◆ ZITIERTER TEXT ◆
■ ■ ■ ■ ■
# Was fressen Zander ausser Fische ???



## Muckimors (21. Februar 2016)

Hallo Kollegen, 

habt Ihr eigentlich schonmal einen Zander gefangen, der irgendetwas anderes im Magen hatte als andere Beute aus der Friedfischliga ? 

Nen Frosch  ? Ne Maus ? Ne Ratte ? oder was auch immer ? 

Kann da jemand was berichten ? 

Danke und Gruß 

Muckimors


----------



## Trollwut (21. Februar 2016)

*AW: Was fressen Zander ausser Fische ???*

Ich hatte bisher Krebse. Denke aber, dass die wie jeder andere Raubfisch auch, auch andere Nahrung nehmen, wen sie gerade vorbeikommt.


----------



## Gelöschte Mitglieder 136077 (21. Februar 2016)

*AW: Was fressen Zander ausser Fische ???*

Krebse, aber auch mal Würmer oder einen Barsch. 

Ansonsten überwiegend Rotaugen und Lauben. Grundeln hatte noch keiner im Magen, obwohl es die hier seit etwa 2 Jahren gibt.


----------



## feederbrassen (21. Februar 2016)

*AW: Was fressen Zander ausser Fische ???*

Dosenmais. :q
Wird aber eher nicht zu seiner natürlichen Nahrung gehören,
hatte aber mal einer in seinem Magen den ich gefangen habe.
■ ■ ■ ■ ■
◆ ANGEZEIGTE DATEN ◆
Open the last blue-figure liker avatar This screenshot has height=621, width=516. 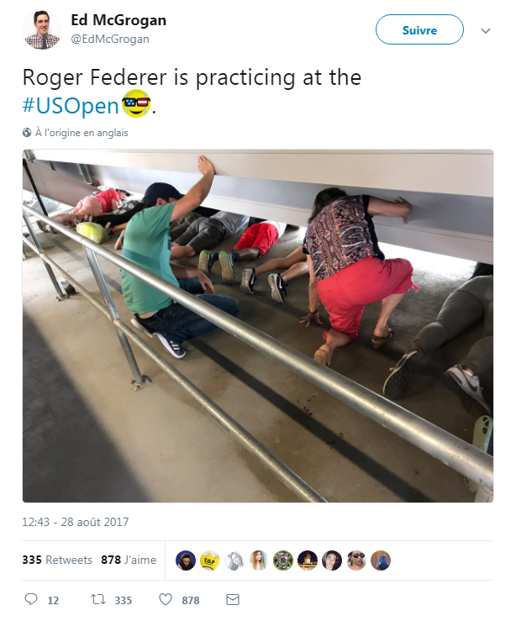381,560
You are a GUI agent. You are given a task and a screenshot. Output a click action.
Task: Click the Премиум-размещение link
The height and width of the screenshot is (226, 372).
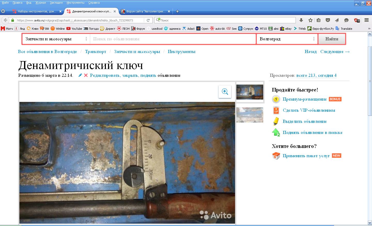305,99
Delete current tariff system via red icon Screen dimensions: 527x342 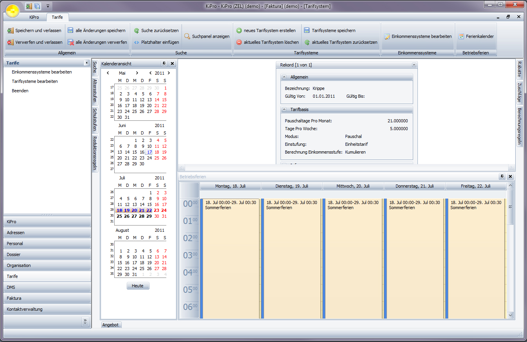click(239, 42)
■ ■ ■ ■ ■
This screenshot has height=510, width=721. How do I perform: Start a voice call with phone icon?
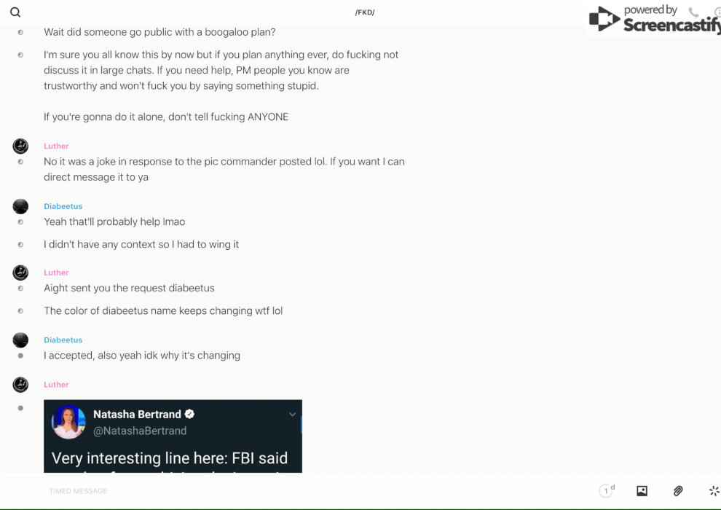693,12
■ ■ ■ ■ ■
◆ ÜBUNGSAUFGABEN ◆
1 – Beantworte folgende Fragen zum Forumstext über Zander:
(a) Welche drei Tiere nennt Muckimors als mögliche Mageninhalte?
(b) Seit wann gibt es laut dem Beitrag von „Gelöschte Mitglieder 136077“ dort Grundeln?
(c) Was hatte ein von feederbrassen gefangener Zander im Magen?
2 – Erweitere den Forumstext über Zander um eine Fortsetzung, die an sein Ende anschließt.
Die Daten haben mit dem Forumstext über Zander nichts zu tun.

◆ LÖSUNGEN ◆
1 –
(a) Einen Frosch, eine Maus und eine Ratte.
(b) Seit etwa 2 Jahren.
(c) Dosenmais.

2 –
----------



## fischbär (21. Februar 2016)

*AW: Was fressen Zander ausser Fische ???*

Es soll Leute geben, die Zander auch schon auf Mais gefangen haben. Und mein erster, jemals im Leben auf einen Wobbler gefangener Fisch war: eine Brasse! Und die war nicht quergehakt.


----------



## thanatos (21. Februar 2016)

*AW: Was fressen Zander ausser Fische ???*

Im Magen - gefunden,Krebse ,eimal einen Frosch
 gefangen mit -  Tauwurm ,Pferdeegelbündel und ansonsten mit allen Köderfischen bis 22 cm


----------



## Laichzeit (21. Februar 2016)

*AW: Was fressen Zander ausser Fische ???*

Zander sind, wie so ziemlich alle Raubfische, ab und zu Kannibalen.


----------



## hecht99 (22. Februar 2016)

*AW: Was fressen Zander ausser Fische ???*

Mageninhalt: Krebse, ne Maus, Baby - Hecht und - Zander, 30cm Aal, Katzenwels, sämtliche Barsch- und Weißfischarten.

 auf "außergewöhnliche Köder" gefangen: Mais, Made, Pellet, Semmelflocke, pinker Pop-Up, Wurm


----------



## AnglerHerbert (22. Februar 2016)

*AW: Was fressen Zander ausser Fische ???*

Fressen tun die ja wirklich einiges, Krebse und kleiner Fische stehen da denke ich ganz oben... Zum Fangen nehme ich Mais oder Maden


----------



## Fischkopp 1961 (22. Februar 2016)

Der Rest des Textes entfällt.